Desde 2015 que a maior parte das seleções femininas da América do Sul tem vindo a desaparecer do ranking da FIFA. As federações têm estado de tal maneira focadas nas equipas masculinas que algumas delas pararam de agendar jogos ou contratar “staff” para acompanhar as equipas femininas.
A negligência ou desprezo por parte das federações podia conduzir à morte do futebol feminino na América do Sul. Porém, aconteceu precisamente o contrário. As jogadoras organizaram-se coletivamente, protestaram e insistiram em regressar para os relvados, de onde nunca deveriam ter saído.
No Chile, em 2016, as jogadoras formaram um sindicato, que acabou por ser integrado no sindicato masculino. De qualquer forma, este foi o impulso que até então faltava e que fez com que a equipa chilena se conseguisse reorganizar. Foi o sindicato, por exemplo, que convenceu a federação chilena a sediar a Copa América Feminina, em 2018.
A célebre jogadora chilena Fernanda Pinilla diz, ao jornal 'The Guardian', que os atuais movimentos feministas têm sido uma inspiração.
“Nós somos iguais e merecemos o mesmo: igualdade de direitos e de oportunidades, seja na vida ou no futebol”, partilha a jogadora na conta do Twitter.
O Campeonato Sul-Americano de Futebol Feminino de 2018, oficialmente denominado Copa América Feminina de 2018, vai ser a oitava edição do campeonato e vai decorrer entre 4 e 22 de Abril no Chile.
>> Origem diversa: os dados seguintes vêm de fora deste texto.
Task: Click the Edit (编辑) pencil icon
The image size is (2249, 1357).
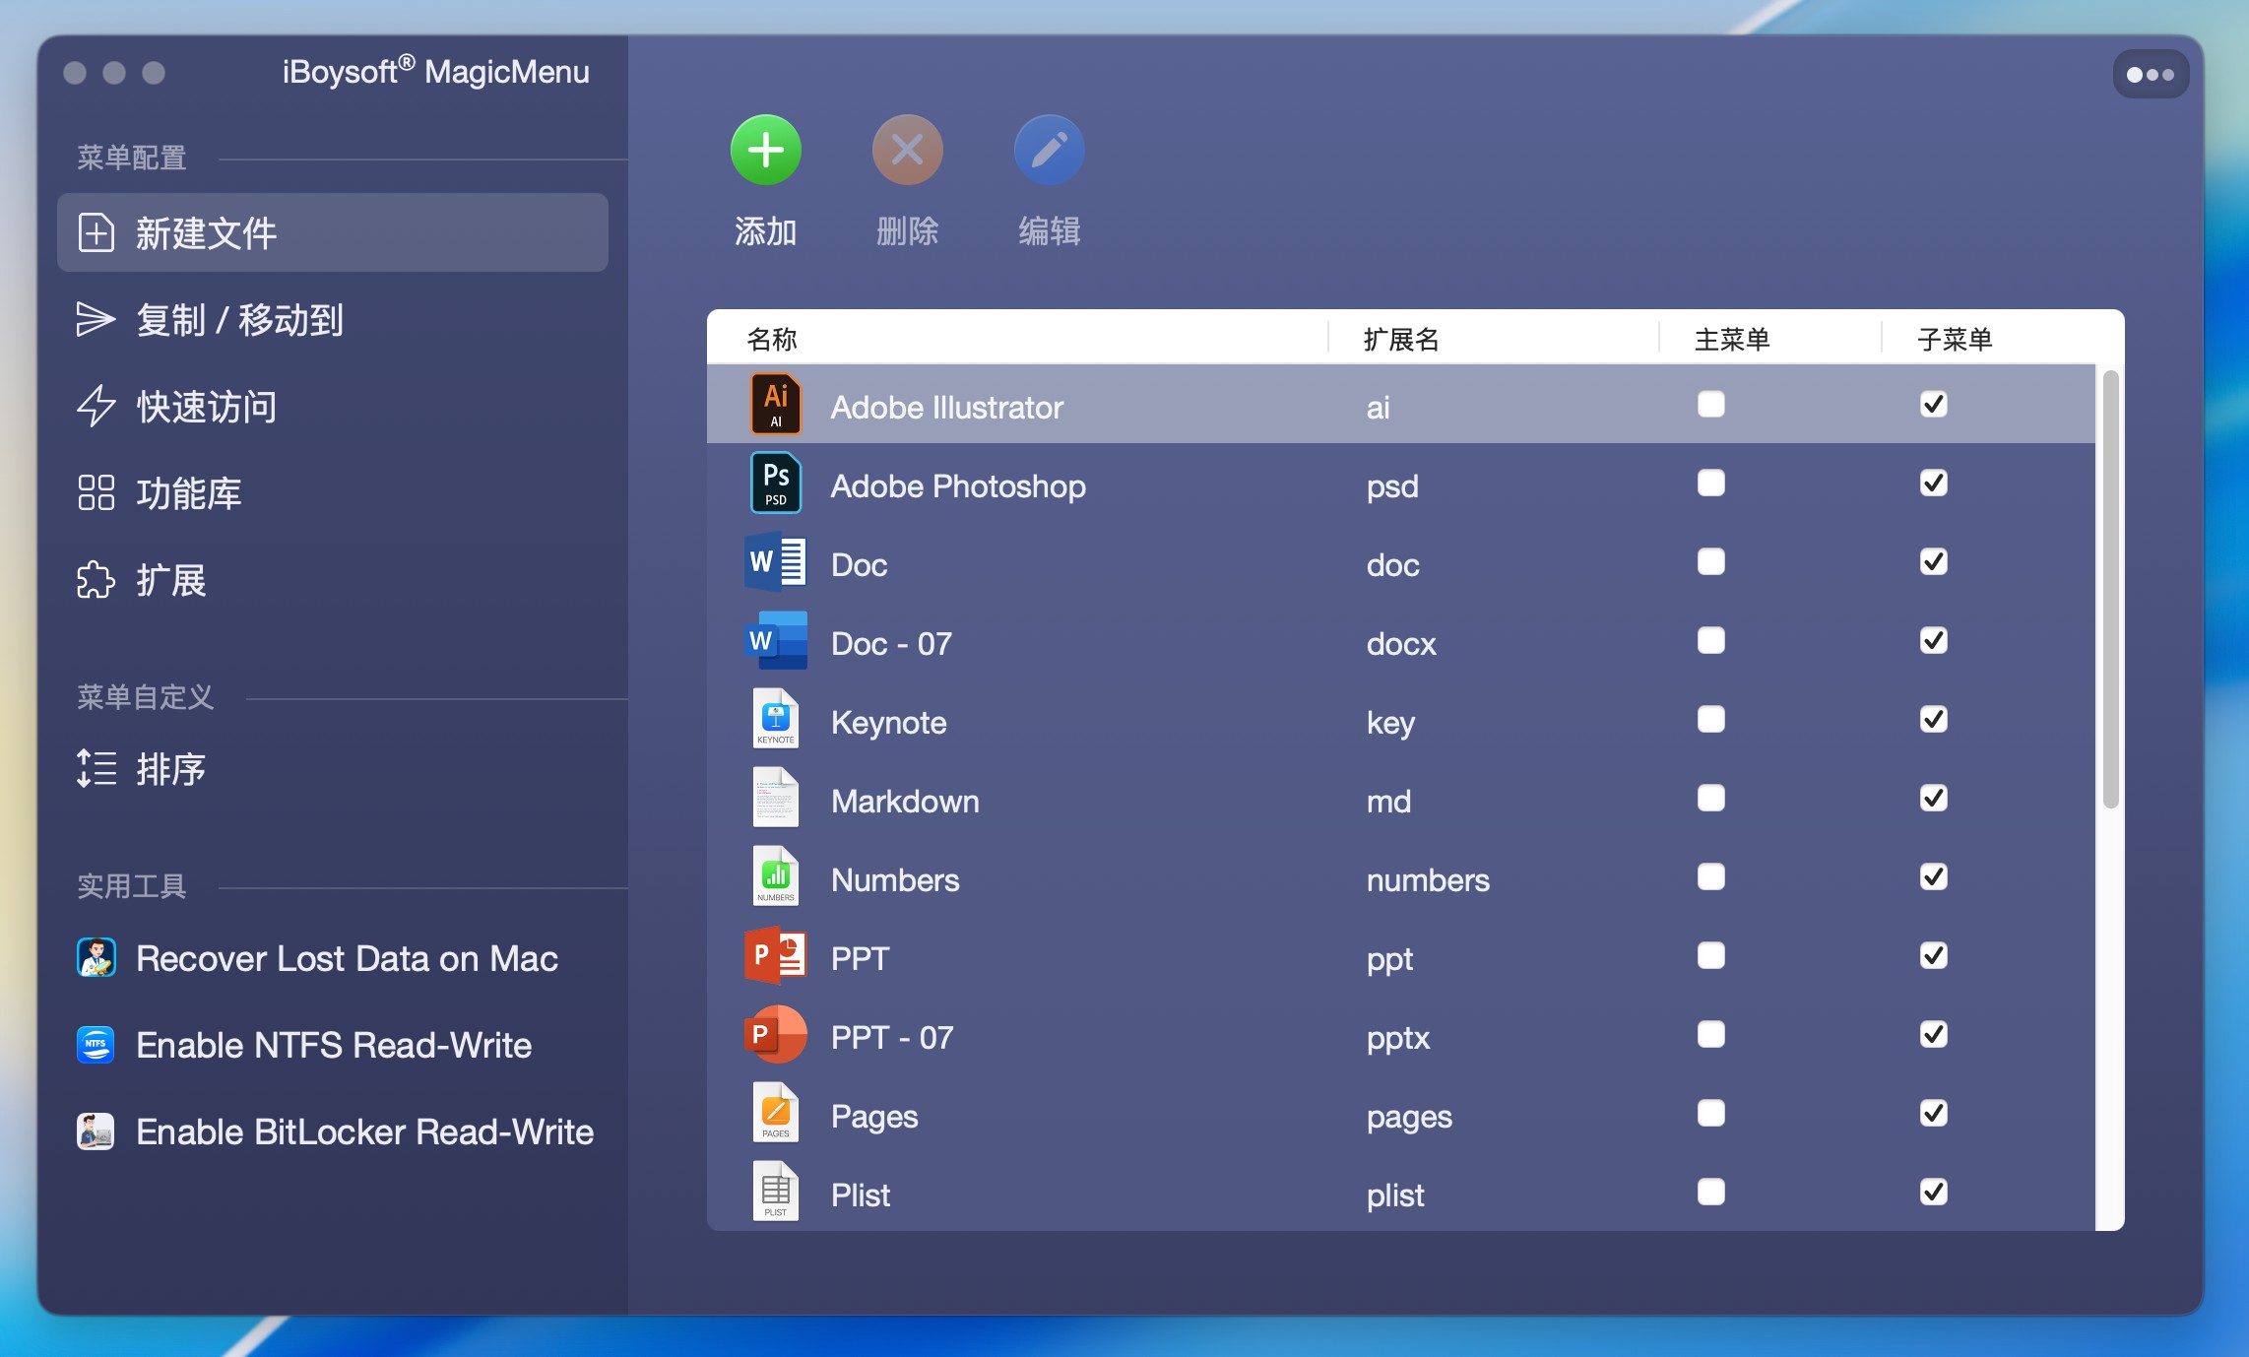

As equipas competem para se classificarem para a Copa do Mundo de Futebol Feminino de 2019, para os Jogos Pan-Americanos de 2019, bem como para os Jogos Olímpicos de Verão de 2020.
As ações coletivas e de resistência das jogadoras devem ser encaradas no contexto das campanhas globais de futebol feminino, como a luta das mulheres dinamarquesas pela igualdade salarial e as “guerras territoriais” da Copa do Mundo em 2015, como revela o 'The Guardian'.
Além do Chile, as equipas femininas da Argentina e do Brasil têm também contestado com enorme veemência a situação que as envolve.
No Brasil, as atenções recaem sobre a seleção masculina, relegando as jogadoras para outros campos. A seleção brasileira é a que mais vezes ganhou a Copa América, saindo vitoriosa em 1991, 1995, 1998, 2003, 2010 e 2014. Contudo, durante o Taça do Mundo em 2015, o coordenador de Futebol Feminino da CBF, Marco Aurélio Cunha, elogiou a equipa brasileira pela sua aparência e não pela sua forma de jogar.
"Agora as mulheres estão a ficar mais bonitas. Elas entram no campo de uma forma mais elegante. O futebol feminino costumava copiar o futebol masculino. Até nos modelos das camisolas. Nós vestíamos as raparigas como rapazes. Então faltava o espírito da feminilidade. Agora os calções são mais curtos, os cabelos são mais bonitas. Não são mulheres vestidas como homens", disse ao jornal The Globe and Mail.
Na Argentina, a cada 30 horas morre uma mulher por violência de género. Foi neste país que nasceu a campanha #NiUnaMenos que levou milhares de mulheres à rua em defesa do fim da violência de género. A consciencialização e a luta não tardaram em chegar aos campos de futebol.
A equipa feminina argentina fez greve, no mês de setembro, depois de não receber salários. Como seria de esperar, este não é o único problema que a equipa enfrenta.
Como aponta o 'The Guardian', há equipas femininas argentinas que têm apenas cerca de três semanas para se prepararem para a Copa. Além disso, muitas jogadoras não têm dinheiro para pagar as viagens até aos treinos ou os equipamentos — há jogadoras que ganham cerca de 150 dólares [121 euros].
A última vez que a Argentina ganhou a Copa América feminina foi em 2006.
Estes são alguns exemplos do cenário tenebroso que as jogadoras enfrentam. Uma coisa é certa. O árbitro ainda não deu início à partida, mas estas equipas já ganharam. Sem a ajuda das federações, sem equipamentos, recebidas com “elogios” patriarcais, as jogadoras conseguiram voltar aos campos. Independentemente do que se passará dentro deles, esta é uma vitória. A primeira de muitas, espera-se.